=== Work instruction ===
From the records below, output exactly the lines running from the line containing "1147x765 pixels. How" through the line containing "You are a computer-use agent. The height", and no others.

──────── Data to examine

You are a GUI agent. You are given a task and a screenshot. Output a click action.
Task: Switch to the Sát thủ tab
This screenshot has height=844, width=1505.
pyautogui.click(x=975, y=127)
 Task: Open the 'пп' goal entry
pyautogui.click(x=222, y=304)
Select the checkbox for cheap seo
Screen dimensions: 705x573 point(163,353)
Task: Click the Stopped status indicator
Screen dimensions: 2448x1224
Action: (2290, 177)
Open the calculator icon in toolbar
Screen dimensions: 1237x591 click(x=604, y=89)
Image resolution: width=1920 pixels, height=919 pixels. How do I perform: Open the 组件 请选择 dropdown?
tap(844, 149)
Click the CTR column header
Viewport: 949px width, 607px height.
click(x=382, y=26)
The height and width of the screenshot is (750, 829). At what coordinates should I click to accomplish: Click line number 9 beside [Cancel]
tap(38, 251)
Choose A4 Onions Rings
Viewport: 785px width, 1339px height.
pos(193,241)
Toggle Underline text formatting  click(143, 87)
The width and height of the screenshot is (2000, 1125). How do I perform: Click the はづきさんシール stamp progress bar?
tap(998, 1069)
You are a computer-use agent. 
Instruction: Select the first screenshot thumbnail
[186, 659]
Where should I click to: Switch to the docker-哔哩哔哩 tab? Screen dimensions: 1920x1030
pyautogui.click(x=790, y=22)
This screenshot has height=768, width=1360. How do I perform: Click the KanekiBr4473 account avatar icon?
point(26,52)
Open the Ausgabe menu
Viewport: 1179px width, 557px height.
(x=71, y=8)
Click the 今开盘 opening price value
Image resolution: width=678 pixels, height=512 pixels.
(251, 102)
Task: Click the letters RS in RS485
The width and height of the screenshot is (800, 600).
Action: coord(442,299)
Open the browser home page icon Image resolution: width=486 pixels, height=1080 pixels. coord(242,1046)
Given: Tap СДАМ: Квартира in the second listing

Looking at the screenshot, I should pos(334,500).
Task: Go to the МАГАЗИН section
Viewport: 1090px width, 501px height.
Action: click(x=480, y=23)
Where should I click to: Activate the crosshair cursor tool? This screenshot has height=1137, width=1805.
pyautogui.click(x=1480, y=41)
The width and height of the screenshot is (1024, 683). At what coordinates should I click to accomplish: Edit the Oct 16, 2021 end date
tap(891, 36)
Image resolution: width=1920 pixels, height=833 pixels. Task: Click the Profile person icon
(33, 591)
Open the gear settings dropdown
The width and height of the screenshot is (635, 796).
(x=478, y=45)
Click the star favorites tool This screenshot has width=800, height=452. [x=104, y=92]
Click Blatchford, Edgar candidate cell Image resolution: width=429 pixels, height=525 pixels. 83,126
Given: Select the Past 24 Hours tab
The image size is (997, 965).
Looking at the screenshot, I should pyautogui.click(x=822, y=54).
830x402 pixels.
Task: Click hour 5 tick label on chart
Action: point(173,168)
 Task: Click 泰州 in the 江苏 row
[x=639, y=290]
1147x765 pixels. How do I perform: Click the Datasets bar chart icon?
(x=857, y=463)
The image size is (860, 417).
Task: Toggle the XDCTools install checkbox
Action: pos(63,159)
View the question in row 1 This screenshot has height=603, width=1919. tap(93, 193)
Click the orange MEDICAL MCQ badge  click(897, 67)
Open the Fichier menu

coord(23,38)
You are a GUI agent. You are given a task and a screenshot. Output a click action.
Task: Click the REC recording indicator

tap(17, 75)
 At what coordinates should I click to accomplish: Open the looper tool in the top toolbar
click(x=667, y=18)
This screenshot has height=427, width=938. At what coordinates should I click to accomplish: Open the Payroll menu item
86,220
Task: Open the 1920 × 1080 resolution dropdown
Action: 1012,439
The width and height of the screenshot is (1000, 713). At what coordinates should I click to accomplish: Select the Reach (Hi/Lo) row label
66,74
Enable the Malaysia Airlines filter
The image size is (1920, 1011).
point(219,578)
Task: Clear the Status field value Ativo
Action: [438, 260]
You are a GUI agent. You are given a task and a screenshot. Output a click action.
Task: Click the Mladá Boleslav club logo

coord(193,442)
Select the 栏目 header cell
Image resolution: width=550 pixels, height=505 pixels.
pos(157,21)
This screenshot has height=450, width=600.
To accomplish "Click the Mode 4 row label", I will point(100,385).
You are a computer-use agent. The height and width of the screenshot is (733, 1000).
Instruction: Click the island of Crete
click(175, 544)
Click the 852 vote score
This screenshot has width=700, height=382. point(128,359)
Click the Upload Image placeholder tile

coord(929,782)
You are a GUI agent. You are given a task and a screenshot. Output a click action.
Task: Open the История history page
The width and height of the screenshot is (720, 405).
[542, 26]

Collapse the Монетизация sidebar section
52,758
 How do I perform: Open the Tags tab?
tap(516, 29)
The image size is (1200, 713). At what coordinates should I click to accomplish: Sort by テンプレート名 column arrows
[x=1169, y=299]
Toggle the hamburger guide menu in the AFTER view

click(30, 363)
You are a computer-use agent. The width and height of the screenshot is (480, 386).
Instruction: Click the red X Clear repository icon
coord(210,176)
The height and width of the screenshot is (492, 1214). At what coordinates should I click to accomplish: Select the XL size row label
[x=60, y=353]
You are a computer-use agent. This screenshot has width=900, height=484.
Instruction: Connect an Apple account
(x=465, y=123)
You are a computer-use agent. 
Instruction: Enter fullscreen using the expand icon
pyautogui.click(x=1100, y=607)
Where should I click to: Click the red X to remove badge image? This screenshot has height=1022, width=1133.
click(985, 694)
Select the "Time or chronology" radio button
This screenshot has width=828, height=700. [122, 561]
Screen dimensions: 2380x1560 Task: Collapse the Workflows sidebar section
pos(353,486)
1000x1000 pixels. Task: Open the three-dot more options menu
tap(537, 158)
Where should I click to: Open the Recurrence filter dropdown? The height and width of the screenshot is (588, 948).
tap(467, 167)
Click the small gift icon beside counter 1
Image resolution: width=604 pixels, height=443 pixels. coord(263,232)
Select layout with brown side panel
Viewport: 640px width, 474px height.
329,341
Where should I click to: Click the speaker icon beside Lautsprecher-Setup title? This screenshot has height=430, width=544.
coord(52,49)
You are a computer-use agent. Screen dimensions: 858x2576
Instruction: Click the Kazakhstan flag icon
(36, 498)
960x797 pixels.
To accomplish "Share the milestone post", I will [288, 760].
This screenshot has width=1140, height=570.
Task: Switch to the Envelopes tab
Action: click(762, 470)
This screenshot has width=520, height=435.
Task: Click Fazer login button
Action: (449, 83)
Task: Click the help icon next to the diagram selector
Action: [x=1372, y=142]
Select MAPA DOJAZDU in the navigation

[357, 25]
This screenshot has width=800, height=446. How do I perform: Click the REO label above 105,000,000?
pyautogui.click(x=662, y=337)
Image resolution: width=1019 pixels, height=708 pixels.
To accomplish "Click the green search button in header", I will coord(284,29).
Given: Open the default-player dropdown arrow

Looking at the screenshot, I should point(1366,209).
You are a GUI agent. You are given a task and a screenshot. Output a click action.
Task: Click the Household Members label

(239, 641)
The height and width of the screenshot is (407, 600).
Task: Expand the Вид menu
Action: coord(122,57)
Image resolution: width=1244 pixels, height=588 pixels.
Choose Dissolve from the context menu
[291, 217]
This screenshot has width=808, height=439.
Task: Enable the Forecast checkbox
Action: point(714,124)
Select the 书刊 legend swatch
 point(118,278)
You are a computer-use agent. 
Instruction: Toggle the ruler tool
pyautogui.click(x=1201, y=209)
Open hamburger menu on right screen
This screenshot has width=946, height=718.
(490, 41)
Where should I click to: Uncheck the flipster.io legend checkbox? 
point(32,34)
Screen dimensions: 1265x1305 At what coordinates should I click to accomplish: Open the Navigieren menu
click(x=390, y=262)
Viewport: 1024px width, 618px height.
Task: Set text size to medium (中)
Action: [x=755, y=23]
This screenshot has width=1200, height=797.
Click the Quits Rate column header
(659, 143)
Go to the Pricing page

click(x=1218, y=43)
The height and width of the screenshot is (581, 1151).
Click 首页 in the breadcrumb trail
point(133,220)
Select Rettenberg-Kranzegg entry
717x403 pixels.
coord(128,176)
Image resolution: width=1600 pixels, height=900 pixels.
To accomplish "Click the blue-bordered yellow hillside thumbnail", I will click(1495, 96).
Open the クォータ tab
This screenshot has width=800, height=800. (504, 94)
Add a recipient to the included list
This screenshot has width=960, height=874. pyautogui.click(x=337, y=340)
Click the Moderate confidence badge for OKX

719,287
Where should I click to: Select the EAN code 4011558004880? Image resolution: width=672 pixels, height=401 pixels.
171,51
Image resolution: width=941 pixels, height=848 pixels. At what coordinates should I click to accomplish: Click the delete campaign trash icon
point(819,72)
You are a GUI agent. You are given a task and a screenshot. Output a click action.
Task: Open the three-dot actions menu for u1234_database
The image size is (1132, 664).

────────────────

=== Task output ===
1147x765 pixels. How do I perform: Click the Datasets bar chart icon?
(x=857, y=463)
The image size is (860, 417).
Task: Toggle the XDCTools install checkbox
Action: pos(63,159)
View the question in row 1 This screenshot has height=603, width=1919. tap(93, 193)
Click the orange MEDICAL MCQ badge  click(897, 67)
Open the Fichier menu

coord(23,38)
You are a GUI agent. You are given a task and a screenshot. Output a click action.
Task: Click the REC recording indicator

tap(17, 75)
 At what coordinates should I click to accomplish: Open the looper tool in the top toolbar
click(x=667, y=18)
This screenshot has height=427, width=938. At what coordinates should I click to accomplish: Open the Payroll menu item
86,220
Task: Open the 1920 × 1080 resolution dropdown
Action: 1012,439
The width and height of the screenshot is (1000, 713). At what coordinates should I click to accomplish: Select the Reach (Hi/Lo) row label
66,74
Enable the Malaysia Airlines filter
The image size is (1920, 1011).
point(219,578)
Task: Clear the Status field value Ativo
Action: [438, 260]
You are a GUI agent. You are given a task and a screenshot. Output a click action.
Task: Click the Mladá Boleslav club logo

coord(193,442)
Select the 栏目 header cell
Image resolution: width=550 pixels, height=505 pixels.
pos(157,21)
This screenshot has height=450, width=600.
To accomplish "Click the Mode 4 row label", I will point(100,385).
You are a computer-use agent. The height and width of the screenshot is (733, 1000).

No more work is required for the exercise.